= Task item =
In the entries below, which lines run from the one containing "Pulci del cane, consigli utili (29, 2461)" to the one containing "E se il cane ingerisce"? Copy exactly those lines, ends included, and no others.

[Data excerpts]
:::

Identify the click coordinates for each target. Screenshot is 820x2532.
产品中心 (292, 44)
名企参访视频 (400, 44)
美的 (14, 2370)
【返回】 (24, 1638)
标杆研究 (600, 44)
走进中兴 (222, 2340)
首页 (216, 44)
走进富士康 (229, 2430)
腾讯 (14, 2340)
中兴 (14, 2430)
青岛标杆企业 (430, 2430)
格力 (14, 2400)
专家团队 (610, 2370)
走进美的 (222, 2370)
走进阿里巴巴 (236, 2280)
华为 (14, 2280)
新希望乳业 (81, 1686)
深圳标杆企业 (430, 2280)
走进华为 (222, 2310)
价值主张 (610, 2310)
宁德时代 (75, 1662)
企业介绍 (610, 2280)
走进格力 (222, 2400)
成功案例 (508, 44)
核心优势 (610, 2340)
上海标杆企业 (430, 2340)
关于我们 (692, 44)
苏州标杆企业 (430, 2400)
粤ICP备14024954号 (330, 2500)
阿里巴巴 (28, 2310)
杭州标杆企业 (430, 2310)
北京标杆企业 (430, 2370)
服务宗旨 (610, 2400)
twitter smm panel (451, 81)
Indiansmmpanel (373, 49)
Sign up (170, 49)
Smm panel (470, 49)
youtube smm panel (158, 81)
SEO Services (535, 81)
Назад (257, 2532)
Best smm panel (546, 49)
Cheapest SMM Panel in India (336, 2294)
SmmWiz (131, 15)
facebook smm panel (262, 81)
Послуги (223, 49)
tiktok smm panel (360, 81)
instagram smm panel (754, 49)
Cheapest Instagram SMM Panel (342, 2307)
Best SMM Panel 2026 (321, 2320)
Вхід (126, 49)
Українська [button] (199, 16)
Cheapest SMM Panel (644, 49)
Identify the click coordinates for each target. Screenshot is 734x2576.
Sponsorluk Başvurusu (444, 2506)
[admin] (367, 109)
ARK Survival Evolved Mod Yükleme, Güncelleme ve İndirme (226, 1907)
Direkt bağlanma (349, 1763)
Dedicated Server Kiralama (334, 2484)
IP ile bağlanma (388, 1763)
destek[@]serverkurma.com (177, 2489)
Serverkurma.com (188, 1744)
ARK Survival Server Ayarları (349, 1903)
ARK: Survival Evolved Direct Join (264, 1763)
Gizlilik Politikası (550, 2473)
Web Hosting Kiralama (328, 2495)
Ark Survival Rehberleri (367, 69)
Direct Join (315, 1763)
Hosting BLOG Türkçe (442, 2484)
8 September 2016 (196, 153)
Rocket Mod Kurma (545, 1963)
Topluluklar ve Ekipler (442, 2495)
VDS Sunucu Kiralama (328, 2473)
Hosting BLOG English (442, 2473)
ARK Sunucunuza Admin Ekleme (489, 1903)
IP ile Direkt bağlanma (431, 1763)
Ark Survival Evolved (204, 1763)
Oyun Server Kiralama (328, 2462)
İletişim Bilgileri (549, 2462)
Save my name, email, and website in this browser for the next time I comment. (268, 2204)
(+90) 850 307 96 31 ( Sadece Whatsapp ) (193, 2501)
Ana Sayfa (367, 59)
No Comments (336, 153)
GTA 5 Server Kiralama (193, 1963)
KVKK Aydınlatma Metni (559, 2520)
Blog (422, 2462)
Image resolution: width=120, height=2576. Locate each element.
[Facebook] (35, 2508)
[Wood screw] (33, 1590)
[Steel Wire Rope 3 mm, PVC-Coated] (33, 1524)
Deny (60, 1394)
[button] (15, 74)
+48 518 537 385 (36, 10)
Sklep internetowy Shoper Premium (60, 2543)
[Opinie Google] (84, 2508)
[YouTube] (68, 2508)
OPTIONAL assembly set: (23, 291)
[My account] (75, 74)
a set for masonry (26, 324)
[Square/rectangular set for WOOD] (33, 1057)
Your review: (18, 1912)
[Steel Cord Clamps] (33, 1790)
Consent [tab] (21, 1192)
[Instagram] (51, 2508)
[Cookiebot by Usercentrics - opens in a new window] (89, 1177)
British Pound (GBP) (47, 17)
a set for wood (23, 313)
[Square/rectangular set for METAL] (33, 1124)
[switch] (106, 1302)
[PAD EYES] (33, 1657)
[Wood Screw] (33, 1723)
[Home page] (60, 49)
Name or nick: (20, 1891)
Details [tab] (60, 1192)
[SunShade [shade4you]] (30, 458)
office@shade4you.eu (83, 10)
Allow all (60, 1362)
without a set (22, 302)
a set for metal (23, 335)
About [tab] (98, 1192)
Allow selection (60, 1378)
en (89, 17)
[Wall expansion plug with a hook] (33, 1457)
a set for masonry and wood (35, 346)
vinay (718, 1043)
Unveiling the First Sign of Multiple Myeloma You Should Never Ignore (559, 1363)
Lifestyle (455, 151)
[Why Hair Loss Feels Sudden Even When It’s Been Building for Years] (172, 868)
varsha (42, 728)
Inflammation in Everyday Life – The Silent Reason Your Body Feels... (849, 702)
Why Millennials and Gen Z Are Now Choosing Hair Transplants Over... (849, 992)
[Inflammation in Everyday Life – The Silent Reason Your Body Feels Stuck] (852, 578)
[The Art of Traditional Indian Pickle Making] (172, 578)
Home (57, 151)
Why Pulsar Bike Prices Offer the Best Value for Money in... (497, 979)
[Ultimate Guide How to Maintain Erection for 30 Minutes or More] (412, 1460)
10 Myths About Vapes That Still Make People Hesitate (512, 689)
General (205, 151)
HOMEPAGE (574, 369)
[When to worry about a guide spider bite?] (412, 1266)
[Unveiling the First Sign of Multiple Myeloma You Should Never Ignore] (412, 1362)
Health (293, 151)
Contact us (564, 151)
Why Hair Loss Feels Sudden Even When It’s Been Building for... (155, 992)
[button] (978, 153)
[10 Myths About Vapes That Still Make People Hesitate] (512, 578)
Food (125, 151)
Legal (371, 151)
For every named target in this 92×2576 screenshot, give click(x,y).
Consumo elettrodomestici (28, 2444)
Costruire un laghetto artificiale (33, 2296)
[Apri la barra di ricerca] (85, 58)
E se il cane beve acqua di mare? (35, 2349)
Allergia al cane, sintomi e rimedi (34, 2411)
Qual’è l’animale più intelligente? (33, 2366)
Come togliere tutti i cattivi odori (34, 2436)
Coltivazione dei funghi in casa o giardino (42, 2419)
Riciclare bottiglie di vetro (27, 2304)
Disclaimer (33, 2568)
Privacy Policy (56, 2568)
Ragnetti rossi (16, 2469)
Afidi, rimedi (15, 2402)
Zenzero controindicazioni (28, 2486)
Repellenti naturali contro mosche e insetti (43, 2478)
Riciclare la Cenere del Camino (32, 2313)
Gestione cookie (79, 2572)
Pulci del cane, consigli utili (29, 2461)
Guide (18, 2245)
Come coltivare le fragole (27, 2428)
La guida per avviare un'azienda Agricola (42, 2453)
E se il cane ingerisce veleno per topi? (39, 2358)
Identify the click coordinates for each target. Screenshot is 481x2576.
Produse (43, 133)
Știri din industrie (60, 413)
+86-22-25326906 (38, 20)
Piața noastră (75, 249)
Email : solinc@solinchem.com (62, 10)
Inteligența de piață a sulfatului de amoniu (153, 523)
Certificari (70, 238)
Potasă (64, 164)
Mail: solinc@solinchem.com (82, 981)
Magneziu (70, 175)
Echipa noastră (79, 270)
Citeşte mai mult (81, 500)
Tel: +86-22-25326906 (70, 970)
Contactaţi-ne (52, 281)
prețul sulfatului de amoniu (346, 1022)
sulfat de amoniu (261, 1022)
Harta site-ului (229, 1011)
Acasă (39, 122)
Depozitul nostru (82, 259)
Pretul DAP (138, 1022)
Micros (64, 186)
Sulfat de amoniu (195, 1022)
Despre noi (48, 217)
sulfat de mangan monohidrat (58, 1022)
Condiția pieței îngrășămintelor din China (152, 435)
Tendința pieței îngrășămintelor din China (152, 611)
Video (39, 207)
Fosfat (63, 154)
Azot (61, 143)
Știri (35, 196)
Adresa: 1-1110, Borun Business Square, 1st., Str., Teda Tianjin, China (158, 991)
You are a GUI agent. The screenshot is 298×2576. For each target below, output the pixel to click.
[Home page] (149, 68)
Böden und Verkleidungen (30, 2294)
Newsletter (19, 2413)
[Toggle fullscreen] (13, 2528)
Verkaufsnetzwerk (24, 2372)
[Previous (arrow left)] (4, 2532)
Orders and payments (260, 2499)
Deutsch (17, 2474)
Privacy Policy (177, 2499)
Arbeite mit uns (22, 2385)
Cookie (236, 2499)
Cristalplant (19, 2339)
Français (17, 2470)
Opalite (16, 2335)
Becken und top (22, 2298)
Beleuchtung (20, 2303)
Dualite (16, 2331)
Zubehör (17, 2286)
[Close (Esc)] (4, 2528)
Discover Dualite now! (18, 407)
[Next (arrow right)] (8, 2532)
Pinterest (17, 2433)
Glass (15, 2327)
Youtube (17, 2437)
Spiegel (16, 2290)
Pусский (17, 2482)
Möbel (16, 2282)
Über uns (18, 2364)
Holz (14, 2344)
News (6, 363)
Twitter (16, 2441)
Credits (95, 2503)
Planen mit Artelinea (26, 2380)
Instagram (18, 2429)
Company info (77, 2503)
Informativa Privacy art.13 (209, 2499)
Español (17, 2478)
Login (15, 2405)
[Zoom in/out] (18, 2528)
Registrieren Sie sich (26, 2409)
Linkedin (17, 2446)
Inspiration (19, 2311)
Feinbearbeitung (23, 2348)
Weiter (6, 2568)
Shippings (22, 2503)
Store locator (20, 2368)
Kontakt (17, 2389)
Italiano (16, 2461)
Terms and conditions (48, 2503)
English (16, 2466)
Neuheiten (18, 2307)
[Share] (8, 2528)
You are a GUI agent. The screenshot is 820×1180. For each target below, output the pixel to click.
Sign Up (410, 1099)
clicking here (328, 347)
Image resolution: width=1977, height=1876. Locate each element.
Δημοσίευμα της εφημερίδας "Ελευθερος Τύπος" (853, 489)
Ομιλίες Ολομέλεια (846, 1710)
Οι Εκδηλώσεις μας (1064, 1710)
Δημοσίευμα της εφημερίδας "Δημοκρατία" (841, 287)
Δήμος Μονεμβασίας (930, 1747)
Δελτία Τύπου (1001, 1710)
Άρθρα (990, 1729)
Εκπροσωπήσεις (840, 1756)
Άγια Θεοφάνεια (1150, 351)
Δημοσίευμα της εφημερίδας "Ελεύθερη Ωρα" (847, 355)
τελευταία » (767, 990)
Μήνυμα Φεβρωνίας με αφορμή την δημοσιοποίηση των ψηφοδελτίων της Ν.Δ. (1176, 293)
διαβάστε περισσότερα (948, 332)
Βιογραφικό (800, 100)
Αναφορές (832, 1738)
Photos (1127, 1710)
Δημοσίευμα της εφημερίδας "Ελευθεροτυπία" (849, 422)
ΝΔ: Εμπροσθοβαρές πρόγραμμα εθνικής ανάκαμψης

:::

= Answer =
Pulci del cane, consigli utili (29, 2461)
Guide (18, 2245)
Come coltivare le fragole (27, 2428)
La guida per avviare un'azienda Agricola (42, 2453)
E se il cane ingerisce veleno per topi? (39, 2358)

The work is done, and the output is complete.